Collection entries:
════

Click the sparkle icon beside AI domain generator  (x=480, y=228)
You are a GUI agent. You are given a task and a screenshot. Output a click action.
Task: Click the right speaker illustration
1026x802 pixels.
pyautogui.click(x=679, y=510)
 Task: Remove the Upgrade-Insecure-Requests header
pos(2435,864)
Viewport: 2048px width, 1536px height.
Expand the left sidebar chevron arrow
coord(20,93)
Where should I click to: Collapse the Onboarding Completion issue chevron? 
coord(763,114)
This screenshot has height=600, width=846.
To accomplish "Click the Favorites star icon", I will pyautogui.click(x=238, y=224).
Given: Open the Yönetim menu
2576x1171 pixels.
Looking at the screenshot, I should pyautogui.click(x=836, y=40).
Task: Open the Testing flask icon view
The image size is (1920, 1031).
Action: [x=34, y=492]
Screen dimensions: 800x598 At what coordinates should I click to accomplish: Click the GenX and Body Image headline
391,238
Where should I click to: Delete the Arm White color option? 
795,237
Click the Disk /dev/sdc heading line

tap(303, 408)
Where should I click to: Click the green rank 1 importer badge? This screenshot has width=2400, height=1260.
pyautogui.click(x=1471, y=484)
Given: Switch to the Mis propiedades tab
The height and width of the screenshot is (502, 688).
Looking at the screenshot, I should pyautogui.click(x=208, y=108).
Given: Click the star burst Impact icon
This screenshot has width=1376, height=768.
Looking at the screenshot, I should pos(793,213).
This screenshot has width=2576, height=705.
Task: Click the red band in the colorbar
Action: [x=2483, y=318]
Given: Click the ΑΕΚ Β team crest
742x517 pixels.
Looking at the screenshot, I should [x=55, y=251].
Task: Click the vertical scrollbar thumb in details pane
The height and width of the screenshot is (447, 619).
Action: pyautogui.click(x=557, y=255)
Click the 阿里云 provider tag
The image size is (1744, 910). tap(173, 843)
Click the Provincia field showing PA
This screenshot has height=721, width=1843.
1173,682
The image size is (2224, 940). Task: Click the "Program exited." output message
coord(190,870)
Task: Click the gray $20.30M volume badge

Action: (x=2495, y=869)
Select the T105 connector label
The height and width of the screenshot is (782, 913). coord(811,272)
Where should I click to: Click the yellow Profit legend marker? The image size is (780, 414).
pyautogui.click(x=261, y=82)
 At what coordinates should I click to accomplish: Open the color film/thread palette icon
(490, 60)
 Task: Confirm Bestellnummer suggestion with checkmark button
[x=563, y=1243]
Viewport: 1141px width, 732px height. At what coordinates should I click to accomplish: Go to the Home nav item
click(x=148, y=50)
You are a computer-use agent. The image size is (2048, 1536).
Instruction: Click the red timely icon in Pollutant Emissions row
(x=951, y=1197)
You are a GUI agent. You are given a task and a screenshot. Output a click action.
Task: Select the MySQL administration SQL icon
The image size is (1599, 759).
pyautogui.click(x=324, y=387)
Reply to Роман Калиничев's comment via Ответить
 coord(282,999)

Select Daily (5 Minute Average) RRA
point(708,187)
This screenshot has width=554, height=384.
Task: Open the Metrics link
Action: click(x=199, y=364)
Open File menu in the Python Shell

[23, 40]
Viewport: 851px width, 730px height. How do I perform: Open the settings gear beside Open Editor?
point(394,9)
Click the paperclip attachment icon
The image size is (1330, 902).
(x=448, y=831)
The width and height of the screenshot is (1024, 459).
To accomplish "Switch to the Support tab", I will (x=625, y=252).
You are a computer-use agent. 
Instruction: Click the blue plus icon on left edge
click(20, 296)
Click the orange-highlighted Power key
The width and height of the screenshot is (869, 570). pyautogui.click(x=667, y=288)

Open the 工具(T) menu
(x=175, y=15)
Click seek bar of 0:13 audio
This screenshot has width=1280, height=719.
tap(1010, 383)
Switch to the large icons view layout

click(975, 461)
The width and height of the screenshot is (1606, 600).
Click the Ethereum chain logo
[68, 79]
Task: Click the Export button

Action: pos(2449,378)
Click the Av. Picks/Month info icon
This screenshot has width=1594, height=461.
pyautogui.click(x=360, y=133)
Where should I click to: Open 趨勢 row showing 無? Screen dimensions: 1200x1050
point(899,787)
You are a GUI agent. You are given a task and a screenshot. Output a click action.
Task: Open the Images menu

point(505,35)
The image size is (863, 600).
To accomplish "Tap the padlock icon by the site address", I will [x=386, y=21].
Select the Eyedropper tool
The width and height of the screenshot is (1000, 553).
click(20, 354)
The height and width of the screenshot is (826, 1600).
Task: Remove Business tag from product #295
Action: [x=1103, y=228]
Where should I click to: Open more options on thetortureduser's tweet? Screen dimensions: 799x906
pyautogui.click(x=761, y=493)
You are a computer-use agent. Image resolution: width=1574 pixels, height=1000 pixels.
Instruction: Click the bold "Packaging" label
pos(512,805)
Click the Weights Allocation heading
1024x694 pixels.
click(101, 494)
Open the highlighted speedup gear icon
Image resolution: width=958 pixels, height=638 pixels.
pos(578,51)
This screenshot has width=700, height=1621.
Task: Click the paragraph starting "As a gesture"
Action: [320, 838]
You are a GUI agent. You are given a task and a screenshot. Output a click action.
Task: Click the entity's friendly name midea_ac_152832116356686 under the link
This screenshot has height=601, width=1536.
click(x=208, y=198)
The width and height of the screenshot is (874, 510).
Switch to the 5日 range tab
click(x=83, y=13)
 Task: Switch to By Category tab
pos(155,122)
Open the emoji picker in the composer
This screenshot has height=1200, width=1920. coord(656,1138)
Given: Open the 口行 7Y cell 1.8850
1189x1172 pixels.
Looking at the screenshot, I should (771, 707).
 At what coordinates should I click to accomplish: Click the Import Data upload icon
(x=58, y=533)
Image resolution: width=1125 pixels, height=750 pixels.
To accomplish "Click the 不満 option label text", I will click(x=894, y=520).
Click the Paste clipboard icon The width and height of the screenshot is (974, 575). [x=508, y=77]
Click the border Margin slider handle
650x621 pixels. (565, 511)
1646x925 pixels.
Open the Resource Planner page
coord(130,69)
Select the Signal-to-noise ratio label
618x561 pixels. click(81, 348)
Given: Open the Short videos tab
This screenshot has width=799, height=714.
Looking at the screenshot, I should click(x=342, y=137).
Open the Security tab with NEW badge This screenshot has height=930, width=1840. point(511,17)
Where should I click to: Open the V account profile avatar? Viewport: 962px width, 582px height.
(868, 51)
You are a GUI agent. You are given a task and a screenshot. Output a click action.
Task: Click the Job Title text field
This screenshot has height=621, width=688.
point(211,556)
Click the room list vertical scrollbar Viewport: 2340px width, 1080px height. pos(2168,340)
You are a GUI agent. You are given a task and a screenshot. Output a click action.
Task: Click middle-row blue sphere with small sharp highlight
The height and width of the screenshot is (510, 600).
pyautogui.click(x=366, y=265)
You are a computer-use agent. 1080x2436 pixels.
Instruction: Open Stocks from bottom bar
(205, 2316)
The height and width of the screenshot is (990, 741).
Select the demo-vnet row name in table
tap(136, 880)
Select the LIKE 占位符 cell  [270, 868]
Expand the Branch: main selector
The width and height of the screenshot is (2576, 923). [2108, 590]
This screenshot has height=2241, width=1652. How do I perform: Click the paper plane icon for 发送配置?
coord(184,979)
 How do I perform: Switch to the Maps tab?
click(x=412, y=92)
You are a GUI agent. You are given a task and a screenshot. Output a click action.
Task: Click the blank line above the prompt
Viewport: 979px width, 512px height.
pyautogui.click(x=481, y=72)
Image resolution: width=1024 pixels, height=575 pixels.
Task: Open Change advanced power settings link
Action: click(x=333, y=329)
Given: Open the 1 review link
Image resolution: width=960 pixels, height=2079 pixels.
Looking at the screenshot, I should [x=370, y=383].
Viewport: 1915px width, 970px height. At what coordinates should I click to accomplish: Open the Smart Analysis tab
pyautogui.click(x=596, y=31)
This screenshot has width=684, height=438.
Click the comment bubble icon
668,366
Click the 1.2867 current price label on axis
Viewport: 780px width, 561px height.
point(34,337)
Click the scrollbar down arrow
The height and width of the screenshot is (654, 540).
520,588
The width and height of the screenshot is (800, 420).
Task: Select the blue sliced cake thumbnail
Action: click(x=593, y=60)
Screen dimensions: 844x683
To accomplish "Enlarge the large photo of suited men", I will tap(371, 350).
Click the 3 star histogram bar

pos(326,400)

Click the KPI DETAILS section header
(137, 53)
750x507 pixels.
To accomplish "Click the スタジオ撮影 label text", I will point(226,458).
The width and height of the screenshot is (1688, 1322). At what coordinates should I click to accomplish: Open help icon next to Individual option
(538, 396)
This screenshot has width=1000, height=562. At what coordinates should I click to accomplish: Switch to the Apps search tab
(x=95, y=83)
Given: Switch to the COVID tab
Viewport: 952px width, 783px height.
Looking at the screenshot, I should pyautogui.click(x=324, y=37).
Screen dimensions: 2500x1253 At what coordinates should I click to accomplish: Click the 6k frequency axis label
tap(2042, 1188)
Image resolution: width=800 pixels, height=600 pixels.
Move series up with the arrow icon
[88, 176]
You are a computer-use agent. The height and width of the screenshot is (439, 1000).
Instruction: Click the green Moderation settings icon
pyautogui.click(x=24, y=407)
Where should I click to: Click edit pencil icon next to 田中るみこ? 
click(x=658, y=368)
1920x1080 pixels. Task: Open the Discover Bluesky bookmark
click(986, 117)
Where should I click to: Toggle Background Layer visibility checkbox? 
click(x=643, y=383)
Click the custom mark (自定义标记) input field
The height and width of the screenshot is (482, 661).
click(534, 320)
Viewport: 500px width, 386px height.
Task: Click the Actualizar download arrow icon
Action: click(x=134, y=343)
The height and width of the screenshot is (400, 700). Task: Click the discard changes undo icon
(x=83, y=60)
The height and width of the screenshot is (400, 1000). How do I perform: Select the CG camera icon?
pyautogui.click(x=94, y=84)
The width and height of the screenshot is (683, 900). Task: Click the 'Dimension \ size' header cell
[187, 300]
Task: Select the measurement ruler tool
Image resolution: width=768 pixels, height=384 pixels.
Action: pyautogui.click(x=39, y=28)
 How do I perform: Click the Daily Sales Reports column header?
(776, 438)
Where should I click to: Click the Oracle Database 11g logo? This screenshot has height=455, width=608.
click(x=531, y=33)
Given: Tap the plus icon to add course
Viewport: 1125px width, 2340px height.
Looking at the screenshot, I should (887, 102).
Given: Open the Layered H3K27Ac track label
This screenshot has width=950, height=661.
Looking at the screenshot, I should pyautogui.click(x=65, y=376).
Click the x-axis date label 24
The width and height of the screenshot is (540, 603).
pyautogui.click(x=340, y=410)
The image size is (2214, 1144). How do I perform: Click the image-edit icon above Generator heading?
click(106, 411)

════

* _Aim of the exercise_
Please repeat only the listing from the line with "Task: Switch to By Category tab" to the line with "(x=58, y=533)", swapping "emoji picker" for "GIF picker" and leaving everything else unchanged.

* _Task answer_
 Task: Switch to By Category tab
pos(155,122)
Open the GIF picker in the composer
This screenshot has height=1200, width=1920. coord(656,1138)
Given: Open the 口行 7Y cell 1.8850
1189x1172 pixels.
Looking at the screenshot, I should (771, 707).
 At what coordinates should I click to accomplish: Click the Import Data upload icon
(x=58, y=533)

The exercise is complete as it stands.